• **YOUR INSTRUCTIONS**: Somewhere below, one line contains "Viewport: 1635px width, 832px height." and a later line contains "Click the 노드별 CPU 점유율 panel title". Output those two lines and everything between them exactly, and nothing else.

• **INPUT MATERIAL**:
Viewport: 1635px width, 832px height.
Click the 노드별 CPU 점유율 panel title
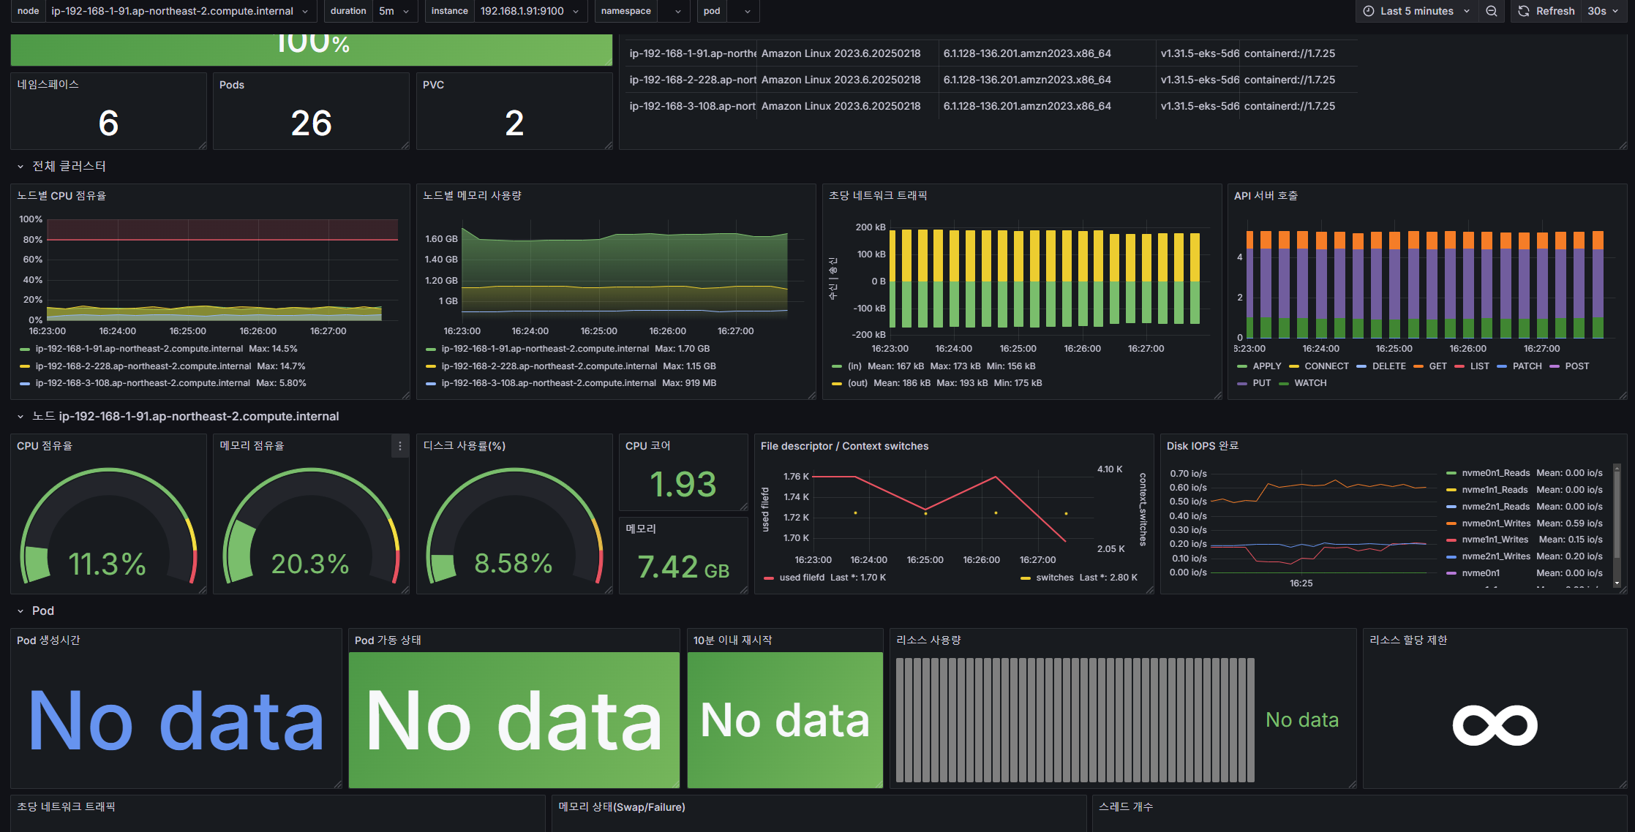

* * *

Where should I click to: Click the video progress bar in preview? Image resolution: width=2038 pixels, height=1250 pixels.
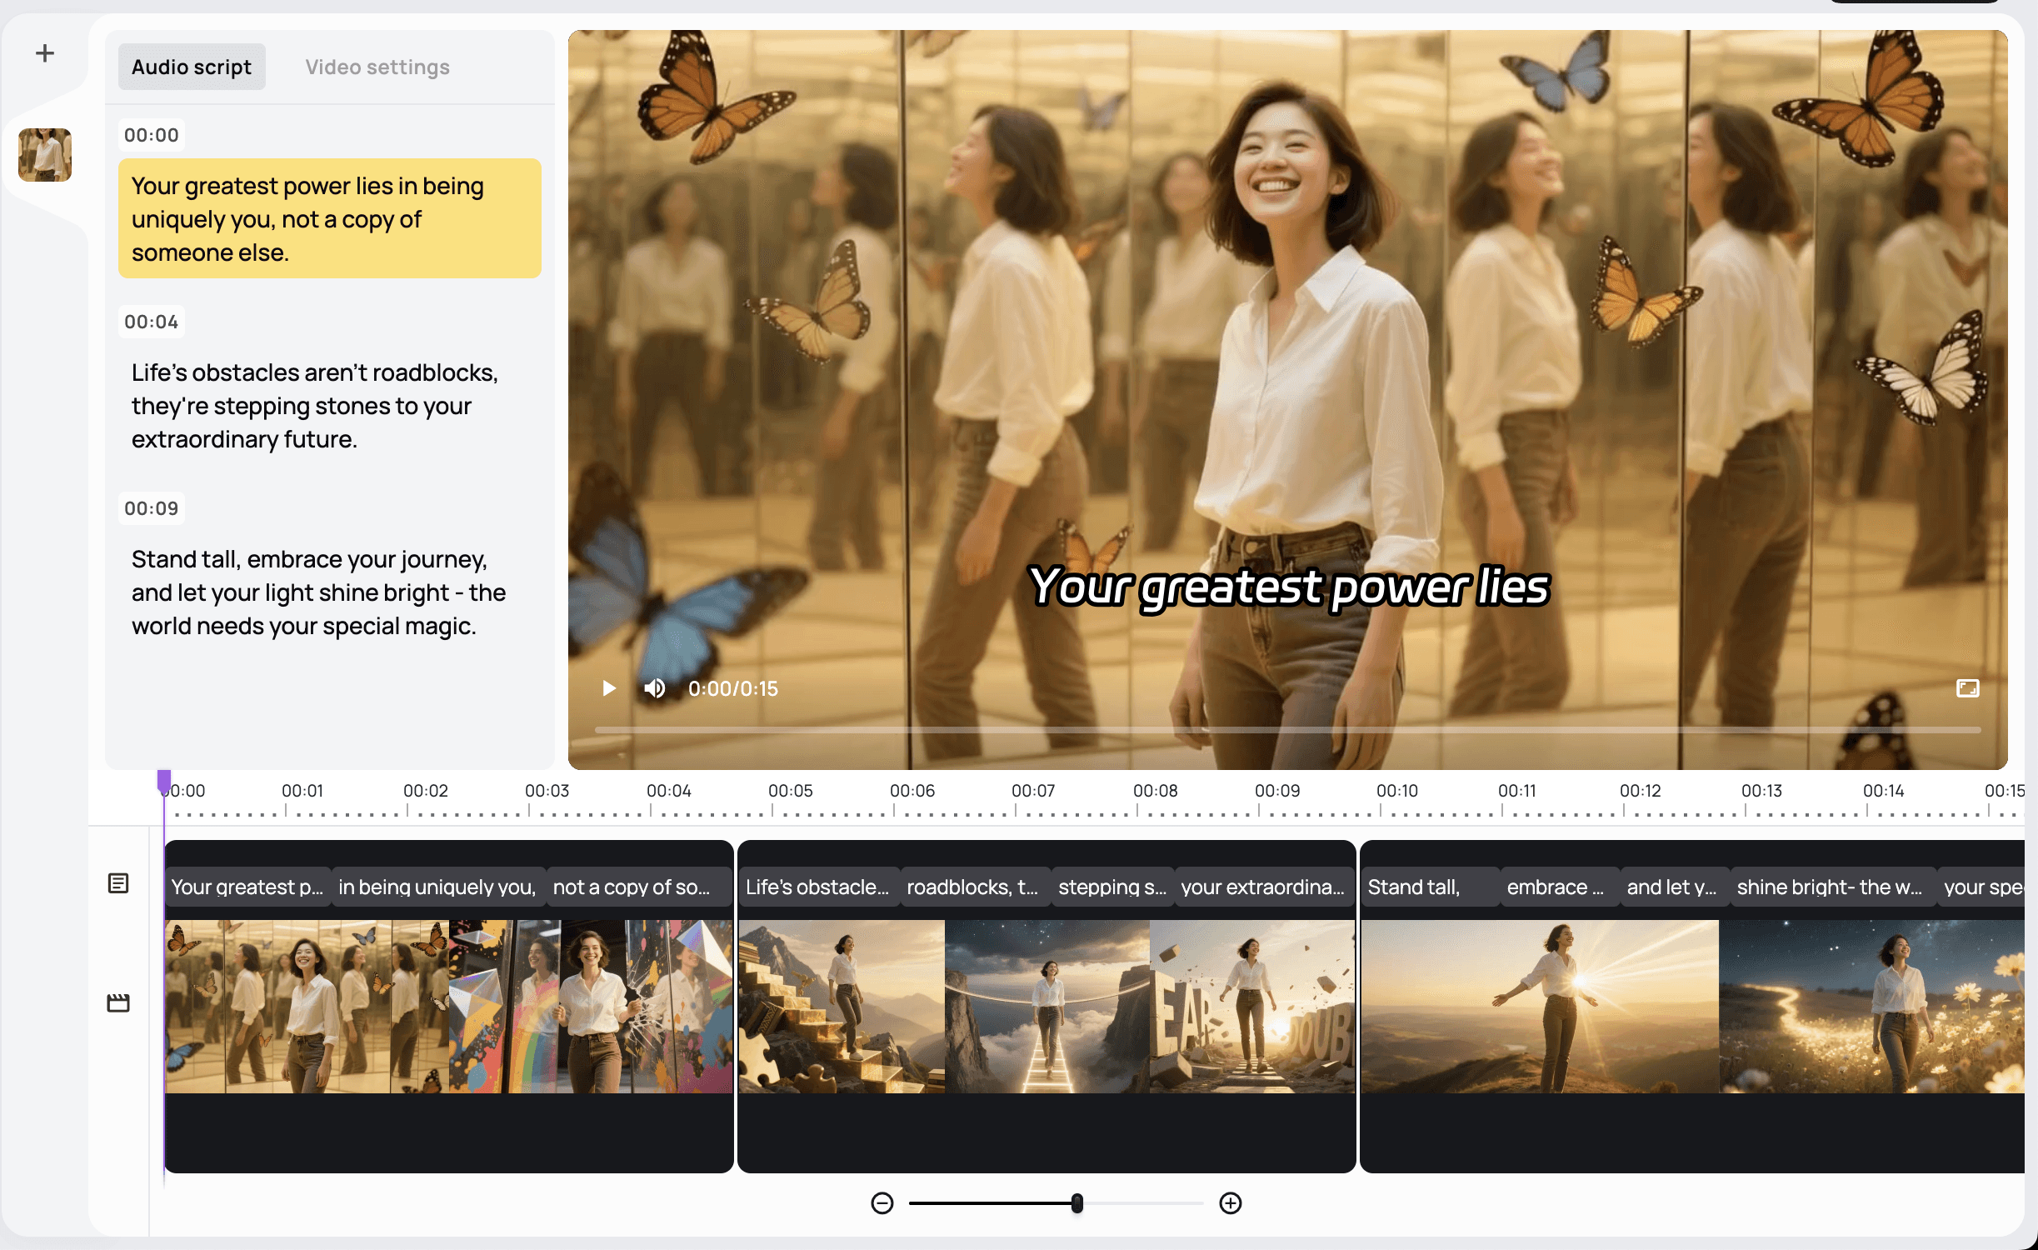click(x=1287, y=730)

* * *

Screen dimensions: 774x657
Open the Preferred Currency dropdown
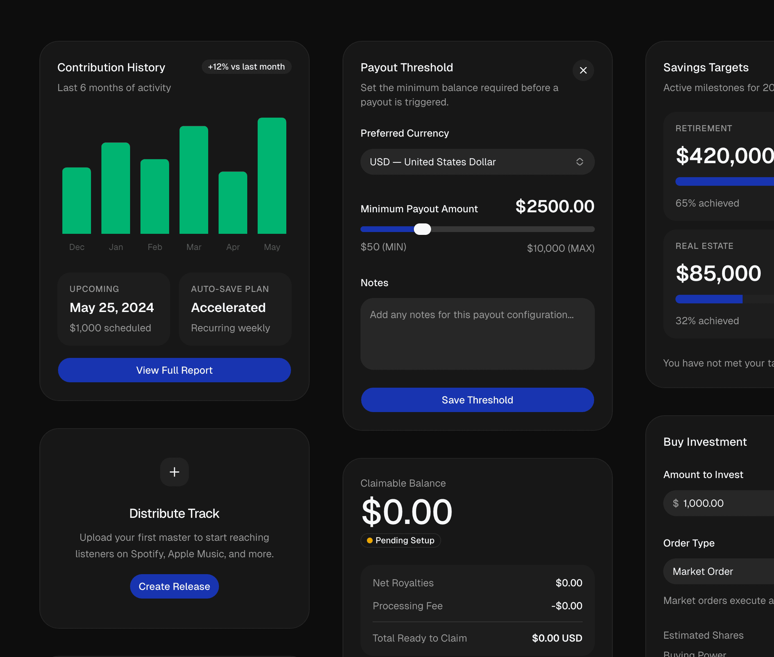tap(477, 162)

• **RESULT OF THIS TASK**:
Viewport: 1635px width, 832px height.
Click the 노드별 CPU 점유율 panel title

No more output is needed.